Loudin Wainwright III and I both attended same boarding school in what was then rural Delaware. Rumor has it Loudin wrote "Dead Skunk" about his schoolboy experiences there, as well as the song whose title I have appropriated for this posting. Loudin's got a couple of decades on me, but his Middletown, Delaware looked a good deal like mine; endless acres of corn and soybeans, flatland with a beechwood fringe and wooded gullies running down to long ponds and saltwater creeks. People fished for food under bridges. The corner store sold muskrat. There was poverty and vestiges of segregation there for those with eyes to see, but Middletown was still more the Eastern Shore than Eastern Sprawl.
Two decades have obliterated that Delaware. New Castle County south of the C&D canal is now a dizzying succession of subdivisions and box stores. A toll road parallels the old Dupont Highway, making Philadelphia an easy 1 hour commute. The farms sprout high density housing. Open space is at a premium and one of the few large tracts of green is my old school, sitting on close to 2,300 acres surrounding Noxontown Pond in a sea of sprawl.
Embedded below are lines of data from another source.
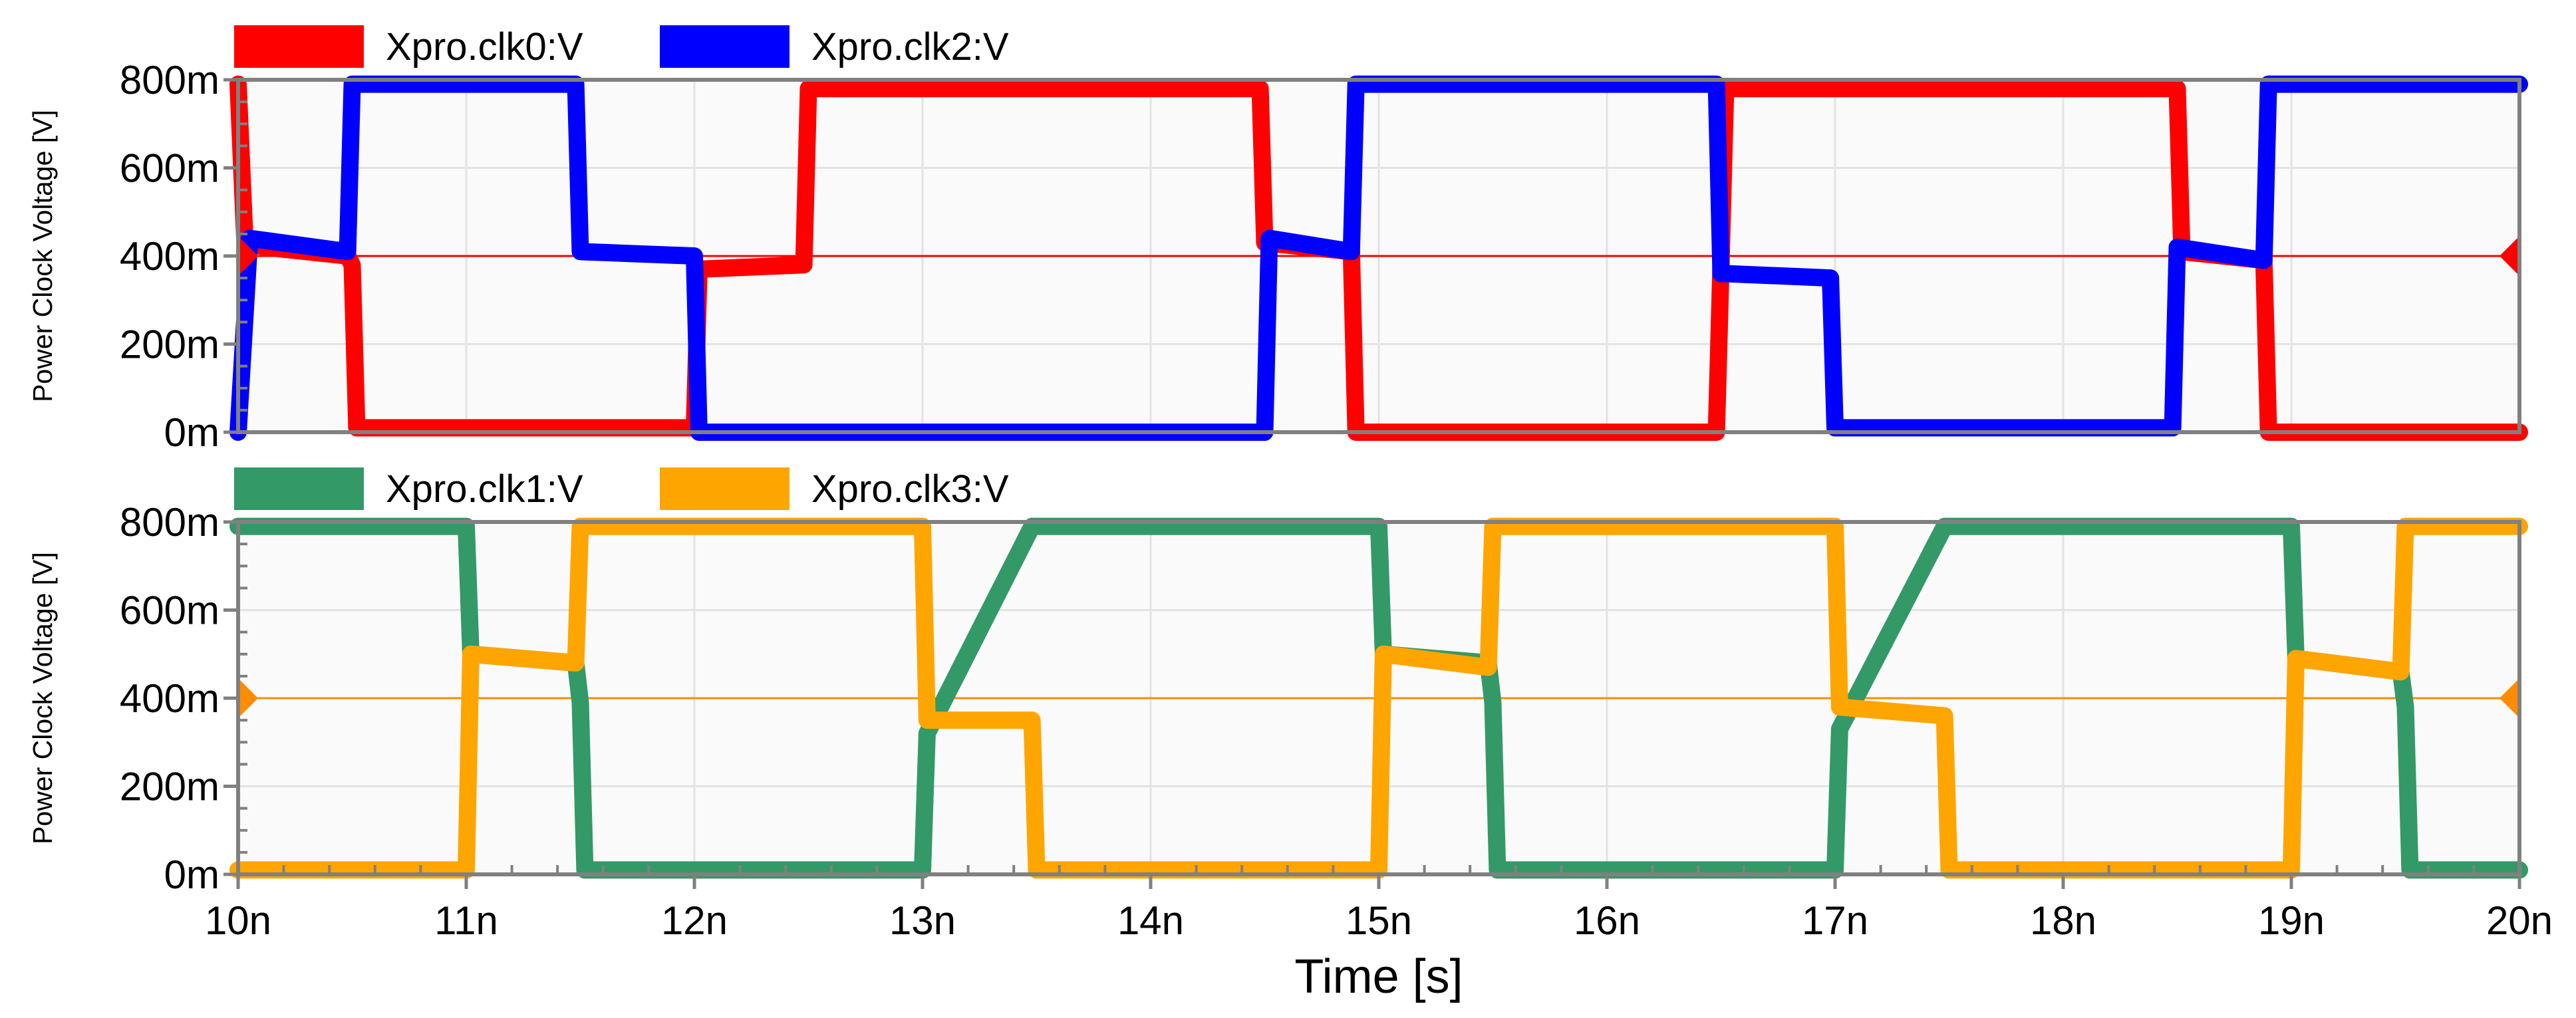 Image resolution: width=2576 pixels, height=1018 pixels. Describe the element at coordinates (910, 47) in the screenshot. I see `legend-label-2: Xpro.clk2:V` at that location.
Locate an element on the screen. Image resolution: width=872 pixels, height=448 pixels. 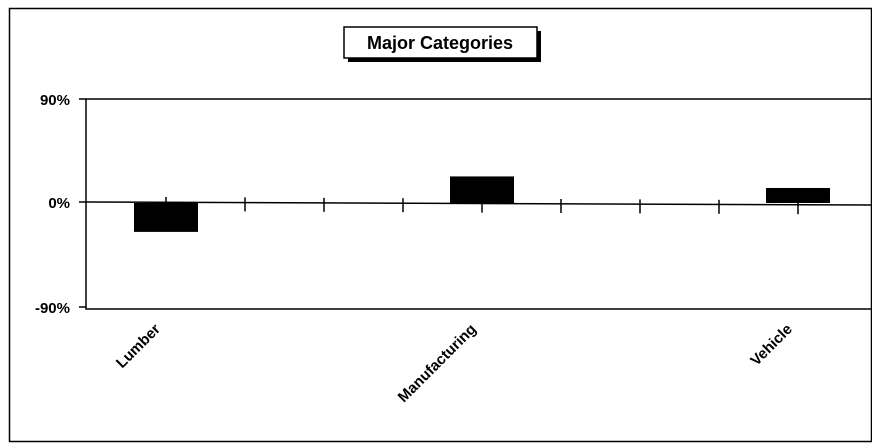
x-ticks-layer is located at coordinates (482, 206).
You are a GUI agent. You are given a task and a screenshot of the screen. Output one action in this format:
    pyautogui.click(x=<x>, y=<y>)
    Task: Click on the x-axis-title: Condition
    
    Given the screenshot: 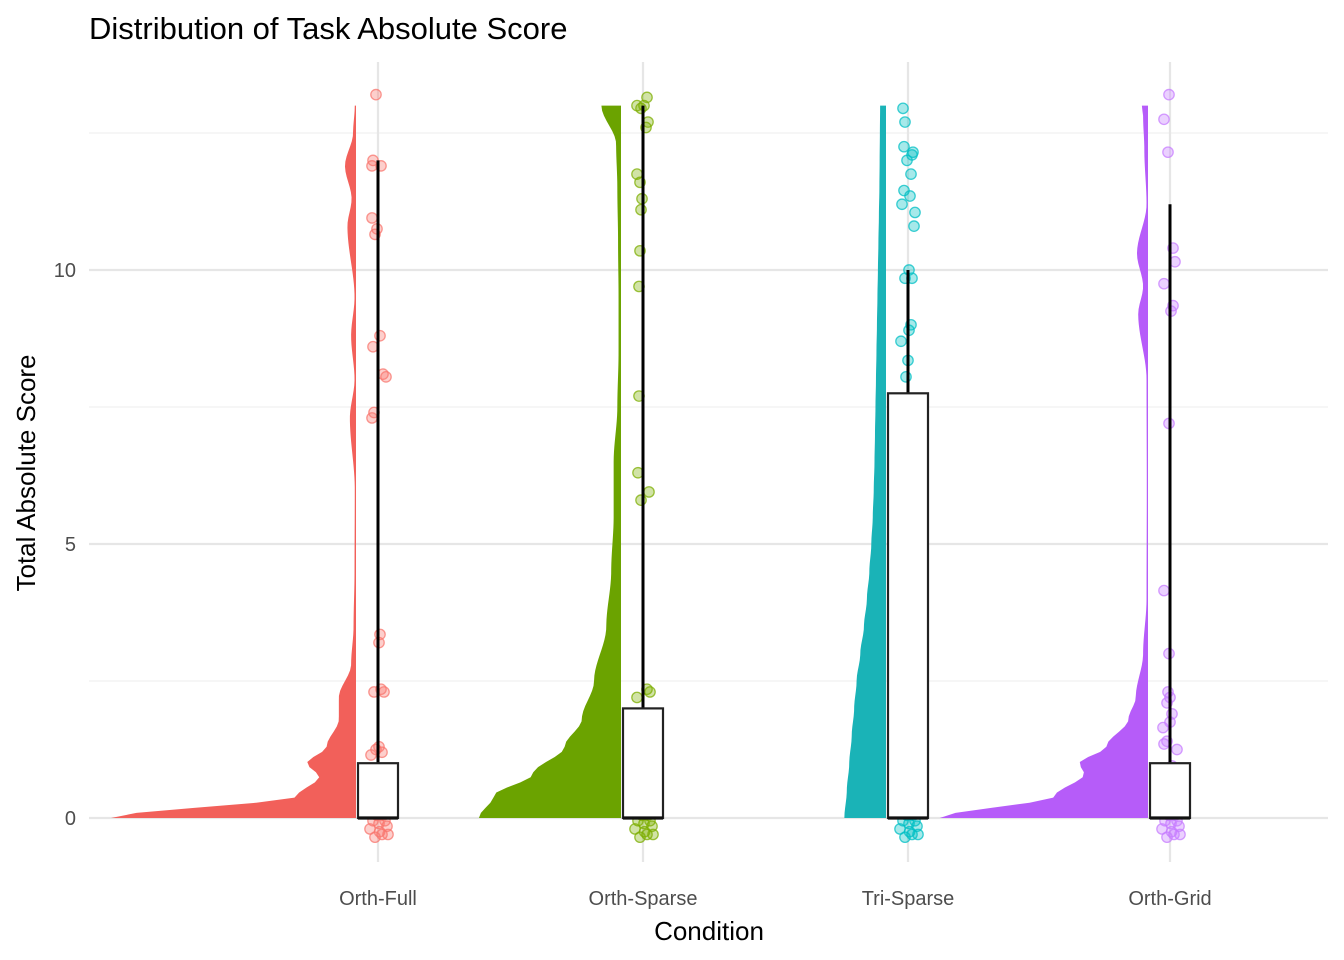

I'm going back to my old school tomorrow. I'm at a place in my life when I can look at my boarding school years without the glare of teen-aged resentment. One of my favorite English teachers is now its Headmaster, and for all its conservative past the school is no more static than its environs. It is deeply concerned about the unchecked development of the Middletown landscape, but is also trying to engage more directly with the local community. I am going to try and help the school explore conservation options for its holdings that would add value both to that institution and to important natural and community resources. Its tax exemption does not mean its lands are secure from either development or eminent domain. A conservation easement could make those unwanted outcomes increasingly unlikely. We shall see.
I leave late tonight, heading out of the dark toward that glowing horizon. I'll fill you in if there's still a diamond in the rough in the Diamond State.